Intro: Fostering Creativity

In our class this week, we were asked how we felt when we told ourselves "I am not creative." To be honest, I have to admit that I have never really thought that about myself. I suppose my whole childhood and upbringing, I've always been told I was creative, so it is the one thing I've grasped onto in order to give myself more confidence. I consider it one of the more positive things when it comes to my personality traits. 
The only thing I occasionally struggle with is reaching a creative block. Sometimes, I run into the issue of not being able to find inspiration for things. I've found that I need to be given a specific topic or subject matter in order to narrow down my path of where my brainstorming should go. When I am given too broad of a subject, I have a tendency to overthink and overwhelm myself with too many ideas and it's hard to find something concrete. I've even thought about using some sort of word scrambler to give me a topic so I can run with it.  

If anything, I am struggling with some self-confidence - actually as of yesterday when it came to After Effects. Everyone else in class seemed so much further along and I strongly questioned my capabilities. I am currently trying to get through this rut, practice AE this entire weekend so I can become more familiar with the program and works towards being quicker at it. I guess my biggest fear was just reinforced as an older student - not being able to absorb information as quickly, and/or recalling programs as well. Plus as a transfer student, I sometimes feel like I'm behind or not as self-taught as some of the other students were prior to college. In my defense however, I've read that After Effects is hard to learn but easy to master.  I didn't put too much effort into that program last year, which is probably the source of my grief about it. Another source of comfort was a friend I have in class who also came from CCD. She felt the exact same way, so it was nice to relate and offer support in our struggle together. 
So to reiterate, I am confident in my creativeness, I just occasionally question my capabilities when it comes to learning new things. I try to reiterate my partners advice in my head when he said, "Learning is not always supposed to be easy, sometimes it's hard, just remember that it doesn't have anything to do with your abilities".
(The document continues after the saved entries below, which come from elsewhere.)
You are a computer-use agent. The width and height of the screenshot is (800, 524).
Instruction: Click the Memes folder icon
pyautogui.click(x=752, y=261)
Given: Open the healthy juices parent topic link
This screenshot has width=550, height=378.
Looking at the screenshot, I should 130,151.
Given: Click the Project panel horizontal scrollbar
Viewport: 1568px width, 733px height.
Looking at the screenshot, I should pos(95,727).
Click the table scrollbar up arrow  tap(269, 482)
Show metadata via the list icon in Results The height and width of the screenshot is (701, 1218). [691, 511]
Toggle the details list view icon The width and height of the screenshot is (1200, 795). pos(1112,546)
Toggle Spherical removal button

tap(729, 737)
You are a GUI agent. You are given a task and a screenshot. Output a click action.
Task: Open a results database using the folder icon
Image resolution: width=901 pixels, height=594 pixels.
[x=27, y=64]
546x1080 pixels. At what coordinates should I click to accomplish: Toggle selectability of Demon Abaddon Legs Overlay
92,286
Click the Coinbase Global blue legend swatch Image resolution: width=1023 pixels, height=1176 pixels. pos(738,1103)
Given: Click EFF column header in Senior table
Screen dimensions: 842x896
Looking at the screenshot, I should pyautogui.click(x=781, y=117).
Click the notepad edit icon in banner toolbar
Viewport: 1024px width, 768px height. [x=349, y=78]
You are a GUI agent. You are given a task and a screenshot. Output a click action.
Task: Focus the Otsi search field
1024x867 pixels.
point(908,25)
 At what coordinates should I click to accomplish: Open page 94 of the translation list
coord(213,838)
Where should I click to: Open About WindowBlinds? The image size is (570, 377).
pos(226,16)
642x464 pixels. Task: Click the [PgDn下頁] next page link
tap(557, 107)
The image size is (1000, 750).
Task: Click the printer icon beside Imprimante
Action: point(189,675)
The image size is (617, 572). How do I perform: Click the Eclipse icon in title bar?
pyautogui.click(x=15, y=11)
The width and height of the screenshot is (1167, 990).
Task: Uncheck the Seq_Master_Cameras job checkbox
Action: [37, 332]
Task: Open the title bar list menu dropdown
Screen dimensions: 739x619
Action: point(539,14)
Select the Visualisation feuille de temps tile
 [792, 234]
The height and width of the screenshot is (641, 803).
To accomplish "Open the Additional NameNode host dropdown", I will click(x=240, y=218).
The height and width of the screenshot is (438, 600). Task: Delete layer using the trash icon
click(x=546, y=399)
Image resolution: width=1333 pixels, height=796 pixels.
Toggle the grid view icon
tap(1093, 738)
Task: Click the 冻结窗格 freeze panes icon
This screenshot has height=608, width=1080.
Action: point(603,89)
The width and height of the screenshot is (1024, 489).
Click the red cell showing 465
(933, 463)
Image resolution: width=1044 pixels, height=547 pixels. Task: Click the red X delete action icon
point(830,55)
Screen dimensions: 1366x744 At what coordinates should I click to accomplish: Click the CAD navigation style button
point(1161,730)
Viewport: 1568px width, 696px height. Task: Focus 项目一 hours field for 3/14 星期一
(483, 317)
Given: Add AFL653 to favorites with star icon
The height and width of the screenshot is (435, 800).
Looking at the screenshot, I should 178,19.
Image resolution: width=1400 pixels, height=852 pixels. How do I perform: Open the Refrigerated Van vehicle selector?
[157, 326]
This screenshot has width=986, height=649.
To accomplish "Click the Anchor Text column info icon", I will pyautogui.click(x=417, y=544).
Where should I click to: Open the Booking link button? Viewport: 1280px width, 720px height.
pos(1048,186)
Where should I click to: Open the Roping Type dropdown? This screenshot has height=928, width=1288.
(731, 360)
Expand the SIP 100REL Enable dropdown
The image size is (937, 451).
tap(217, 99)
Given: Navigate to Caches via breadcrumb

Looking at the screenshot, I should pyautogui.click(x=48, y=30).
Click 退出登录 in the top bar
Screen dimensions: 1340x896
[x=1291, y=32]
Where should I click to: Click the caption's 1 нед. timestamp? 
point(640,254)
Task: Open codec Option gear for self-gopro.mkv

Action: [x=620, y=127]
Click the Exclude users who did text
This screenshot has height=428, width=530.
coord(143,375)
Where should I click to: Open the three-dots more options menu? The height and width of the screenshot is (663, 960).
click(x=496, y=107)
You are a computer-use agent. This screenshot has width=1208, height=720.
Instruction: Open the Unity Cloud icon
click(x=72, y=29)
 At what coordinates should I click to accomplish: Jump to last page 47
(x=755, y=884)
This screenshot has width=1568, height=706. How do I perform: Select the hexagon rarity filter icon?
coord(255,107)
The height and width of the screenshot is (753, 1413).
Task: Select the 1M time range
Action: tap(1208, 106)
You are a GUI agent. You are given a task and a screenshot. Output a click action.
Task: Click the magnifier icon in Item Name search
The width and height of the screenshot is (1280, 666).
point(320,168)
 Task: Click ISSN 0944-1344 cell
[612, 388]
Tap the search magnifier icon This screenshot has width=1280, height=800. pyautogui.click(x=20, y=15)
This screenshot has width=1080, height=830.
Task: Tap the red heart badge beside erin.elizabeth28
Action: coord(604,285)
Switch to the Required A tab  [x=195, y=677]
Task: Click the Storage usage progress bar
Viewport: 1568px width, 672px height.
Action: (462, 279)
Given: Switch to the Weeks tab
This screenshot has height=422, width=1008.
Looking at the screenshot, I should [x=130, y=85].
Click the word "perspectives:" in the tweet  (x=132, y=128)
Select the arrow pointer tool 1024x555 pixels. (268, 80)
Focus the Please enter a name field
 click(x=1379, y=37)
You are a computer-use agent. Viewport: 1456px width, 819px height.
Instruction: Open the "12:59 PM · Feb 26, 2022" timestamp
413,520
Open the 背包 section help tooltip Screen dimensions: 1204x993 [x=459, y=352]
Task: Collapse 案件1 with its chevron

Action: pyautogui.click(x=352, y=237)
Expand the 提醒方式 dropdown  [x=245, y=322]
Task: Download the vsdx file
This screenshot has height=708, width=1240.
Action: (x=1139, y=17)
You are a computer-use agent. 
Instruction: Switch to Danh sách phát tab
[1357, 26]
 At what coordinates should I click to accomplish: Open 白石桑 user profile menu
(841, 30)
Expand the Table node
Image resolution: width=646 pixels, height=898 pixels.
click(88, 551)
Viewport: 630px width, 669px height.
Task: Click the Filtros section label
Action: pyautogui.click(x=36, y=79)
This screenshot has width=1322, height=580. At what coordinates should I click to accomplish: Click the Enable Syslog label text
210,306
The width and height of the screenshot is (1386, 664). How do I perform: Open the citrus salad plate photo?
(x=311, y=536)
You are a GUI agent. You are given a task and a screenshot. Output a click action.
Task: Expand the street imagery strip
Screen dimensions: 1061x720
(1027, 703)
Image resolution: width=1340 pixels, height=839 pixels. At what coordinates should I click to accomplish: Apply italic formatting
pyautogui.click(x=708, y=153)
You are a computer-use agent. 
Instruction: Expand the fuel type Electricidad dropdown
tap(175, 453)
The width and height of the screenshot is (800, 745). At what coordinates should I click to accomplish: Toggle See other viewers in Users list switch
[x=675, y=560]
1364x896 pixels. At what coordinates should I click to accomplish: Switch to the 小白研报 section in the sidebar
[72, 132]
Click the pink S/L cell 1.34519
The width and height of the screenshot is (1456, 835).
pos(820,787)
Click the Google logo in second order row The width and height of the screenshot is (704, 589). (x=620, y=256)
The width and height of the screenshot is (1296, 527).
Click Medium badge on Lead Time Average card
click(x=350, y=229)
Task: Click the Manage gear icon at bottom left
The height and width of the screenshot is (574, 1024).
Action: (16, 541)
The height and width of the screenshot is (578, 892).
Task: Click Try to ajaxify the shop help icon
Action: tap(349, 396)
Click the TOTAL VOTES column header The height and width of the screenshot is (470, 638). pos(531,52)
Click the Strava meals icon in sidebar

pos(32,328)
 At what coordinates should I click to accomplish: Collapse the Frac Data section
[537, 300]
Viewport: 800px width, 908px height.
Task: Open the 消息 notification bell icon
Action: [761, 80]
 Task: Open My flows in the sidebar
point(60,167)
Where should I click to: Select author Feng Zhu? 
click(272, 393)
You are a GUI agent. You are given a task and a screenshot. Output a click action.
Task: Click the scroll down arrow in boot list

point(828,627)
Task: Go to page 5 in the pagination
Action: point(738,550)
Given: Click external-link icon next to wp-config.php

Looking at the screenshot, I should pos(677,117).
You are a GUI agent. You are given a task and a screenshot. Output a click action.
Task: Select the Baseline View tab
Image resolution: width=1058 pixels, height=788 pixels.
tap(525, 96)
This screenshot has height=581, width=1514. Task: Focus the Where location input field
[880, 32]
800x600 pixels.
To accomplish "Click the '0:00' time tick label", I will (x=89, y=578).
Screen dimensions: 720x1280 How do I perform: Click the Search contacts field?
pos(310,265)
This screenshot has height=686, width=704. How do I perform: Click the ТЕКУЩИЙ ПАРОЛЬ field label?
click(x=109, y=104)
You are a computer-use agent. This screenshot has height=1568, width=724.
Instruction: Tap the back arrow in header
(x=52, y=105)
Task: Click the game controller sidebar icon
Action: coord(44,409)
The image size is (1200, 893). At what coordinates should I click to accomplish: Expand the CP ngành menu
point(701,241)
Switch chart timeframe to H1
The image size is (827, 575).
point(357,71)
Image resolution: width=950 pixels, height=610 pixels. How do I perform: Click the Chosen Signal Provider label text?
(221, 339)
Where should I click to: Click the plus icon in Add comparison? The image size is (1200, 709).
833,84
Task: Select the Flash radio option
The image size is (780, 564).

We also were asked about how we felt when we said "I am creative". In my personal experience, I tend to get into the flow of things creatively to where I experience some sort of tunnel vision and can be productive for hours. Time seems to pass to where it becomes non-existent and next thing I know, half the day is gone or I am already in the late hours of the night. So while I admit that the process places me in a completely relaxed state, I do have to pace myself so it's not too much of a distraction in my life. I also tend to hyper focus and overanalyze details, so I try not to get in or reinforce that rut too much - I don't find that as a productive use of my time. 
Group projects I have found stimulate me, as long as people in it are present and involved (nothing worse than having a team that could care less about participating). People in my group last semester were extremely involved and it really brought out my inner creativeness in more ways than I thought possible. Bouncing ideas off as a design team, critiquing one another's work, and offering suggestions was one of the best things ever. So collaborating with other people in the field has become something that I probably always look forward to. 

As a final note, a classmate made a good point this week on the topic at hand. She mentioned how emotions drive her creativity - given todays current events, etc. While that seemed like something that should be obvious, I never have really analyzed and approached that perspective when creating. Making art has always been a recreational and calming process for me - but only when I have the time. I found it inspiring to maybe try to approach it from an emotional perspective. Next time when I am in a rut, I'll see where my creativity can go as a form of self-care.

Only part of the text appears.